The Post-Dispatch published a letter to the editor today from a spokesman from the Loretto Women’s Network who related her group was “saddened” by the Lears decree. It is an absolutely priceless exemplar of leftist sloganeering in the name of dialogue (drink):
The Loretto Women’s Network is saddened by Archbishop Raymond Burke’s use of the canonical punishment of interdict against Sister Louise Lears for attending an ordination and for blessing two women priests (“St. Cronan’s pastor looks to future after Burke,” July 12).
As a voluntary group of about 200 feminists within the larger Loretto community, we honor her action. We do not understand why such a severe penalty was meted out for this Christ-like act of support. Surely, her presence was not a scandal to the more than 600 people at the ceremony, nor to the members of the faith community these women serve. If it is a scandal to act as one believes Jesus would act, then what is a conscience for?
The LWN commits itself to “work for the full equality of women and men in all aspects of ecclesial life, including full access to all sacramental ministries.” We applaud Ms. Louise’s conscientious decision to be present at this event. We are grateful for her many years of service to God’s people, and we lament the loss her absence will be to the people of St. Cronan’s and to the church in St. Louis.
Martha Anderson, Webster Groves, Loretto Women’s Network
Where to begin?
First of all, a group of 200 feminists within the larger (203?) Loretto Community, which I guess is one way of saying “The Sisters of Loretto“– the Loretto Women’s Network is certainly an interesting crowd of ladies. Their web page says that they “work toward transforming institutional, personal and structural relationships based on domination and subordination, both within the Loretto Community and beyond it.” Seriously.

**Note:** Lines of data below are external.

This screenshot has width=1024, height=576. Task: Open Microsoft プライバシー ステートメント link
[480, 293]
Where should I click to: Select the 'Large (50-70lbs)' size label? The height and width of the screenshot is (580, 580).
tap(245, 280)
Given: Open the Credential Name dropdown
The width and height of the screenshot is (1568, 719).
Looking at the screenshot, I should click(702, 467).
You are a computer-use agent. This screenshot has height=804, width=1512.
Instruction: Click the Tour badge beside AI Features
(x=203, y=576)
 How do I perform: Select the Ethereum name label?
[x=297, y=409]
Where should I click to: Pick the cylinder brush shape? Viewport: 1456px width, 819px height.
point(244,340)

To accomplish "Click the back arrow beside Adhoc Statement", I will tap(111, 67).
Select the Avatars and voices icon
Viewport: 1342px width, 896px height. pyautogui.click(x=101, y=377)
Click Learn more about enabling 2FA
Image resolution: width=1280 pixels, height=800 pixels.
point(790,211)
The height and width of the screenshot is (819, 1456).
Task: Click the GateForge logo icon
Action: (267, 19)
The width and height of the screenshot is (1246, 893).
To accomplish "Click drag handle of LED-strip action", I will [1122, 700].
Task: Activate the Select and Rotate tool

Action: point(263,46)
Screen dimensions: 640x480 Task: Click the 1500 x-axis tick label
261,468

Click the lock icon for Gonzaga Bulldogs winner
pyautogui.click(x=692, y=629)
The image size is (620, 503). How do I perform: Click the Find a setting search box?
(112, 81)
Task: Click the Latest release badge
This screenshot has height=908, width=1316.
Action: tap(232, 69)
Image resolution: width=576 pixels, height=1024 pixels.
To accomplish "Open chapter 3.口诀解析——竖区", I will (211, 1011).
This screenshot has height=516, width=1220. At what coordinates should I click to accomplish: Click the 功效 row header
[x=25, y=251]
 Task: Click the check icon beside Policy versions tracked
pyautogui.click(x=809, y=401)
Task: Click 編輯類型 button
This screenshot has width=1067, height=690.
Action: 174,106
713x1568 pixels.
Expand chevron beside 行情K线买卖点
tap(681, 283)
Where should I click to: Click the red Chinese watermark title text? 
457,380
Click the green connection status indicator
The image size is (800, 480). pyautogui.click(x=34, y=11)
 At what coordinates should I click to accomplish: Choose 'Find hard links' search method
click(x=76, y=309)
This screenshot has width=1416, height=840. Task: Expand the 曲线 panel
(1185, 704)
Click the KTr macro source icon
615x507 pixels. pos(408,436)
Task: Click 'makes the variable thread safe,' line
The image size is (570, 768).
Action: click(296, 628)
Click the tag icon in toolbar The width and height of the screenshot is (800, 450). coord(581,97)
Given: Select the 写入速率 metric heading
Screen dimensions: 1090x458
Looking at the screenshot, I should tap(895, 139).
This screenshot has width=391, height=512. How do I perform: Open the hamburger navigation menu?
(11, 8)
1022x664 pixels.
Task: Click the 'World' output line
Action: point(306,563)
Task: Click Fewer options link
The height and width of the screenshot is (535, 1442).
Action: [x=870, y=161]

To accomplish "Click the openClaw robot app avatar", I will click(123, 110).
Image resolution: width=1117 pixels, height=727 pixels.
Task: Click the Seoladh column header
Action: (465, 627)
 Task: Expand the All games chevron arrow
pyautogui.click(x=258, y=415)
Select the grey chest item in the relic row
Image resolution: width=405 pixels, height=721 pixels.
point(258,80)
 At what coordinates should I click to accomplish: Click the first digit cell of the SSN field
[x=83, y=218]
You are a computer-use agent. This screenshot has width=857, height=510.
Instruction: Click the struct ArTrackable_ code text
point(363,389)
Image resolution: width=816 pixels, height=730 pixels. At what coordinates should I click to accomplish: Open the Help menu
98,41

If you can stomach it, reading their Identity Statement yields the gem that they support the so-called Equal Rights Amendment. This may give some indication of the freshness of the movement, but more importantly for their Catholicity the ERA is widely analyzed by Constitutional scholars to require abortion on demand.
They are “saddened”. They “lament”. They “honor”. They “applaud”. I wonder how a representative of a group of self-described feminists can use language that makes them appear as emotional drama queens. Just a thought.
The letter also trots out the usual and inaccurate defense of the Lears crowd that her actions were Christ-like. Really? Would Jesus Christ really support the mocking and destruction of the Sacred Priesthood He established in His own Blood? Would He really support “being there” and “encouraging” two women who engage in an act that constitutes objectively grave sin? That could lead them to hell? Hardly.
Alderson admits in this letter and elsewhere that it supports women’s “ordination” (this is the meaning of the convoluted language in quotations in the letter). I suppose that of all the action verbs the LWN experienced from the Lears decree, I guess we won’t read “we learn” in there.
About the use of the word scandal. To quote Inigo Montoya, “I do not think it means what you think it means.” If scandal is defined as some act of sacrilege that stuns the “womenpriest” crowd, then nothing is scandalous. Scandal, instead, is what has been proven: the acts of Lears and the others have led people astray from the truths of the faith.
And though the writer lauds her act of “conscience”, she is missing the point. Conscience can be dead and devoid of proper formation. Lucifer acted in conscience. His mission statement contains similar language– he worked “toward transforming institutional, personal and structural relationships based on domination and subordination, both within the angelic community and beyond it.” That didn’t work out so well for him, did it?
The Sisters of Loretto operates Nerinx Hall, a high school for girls in Webster Groves.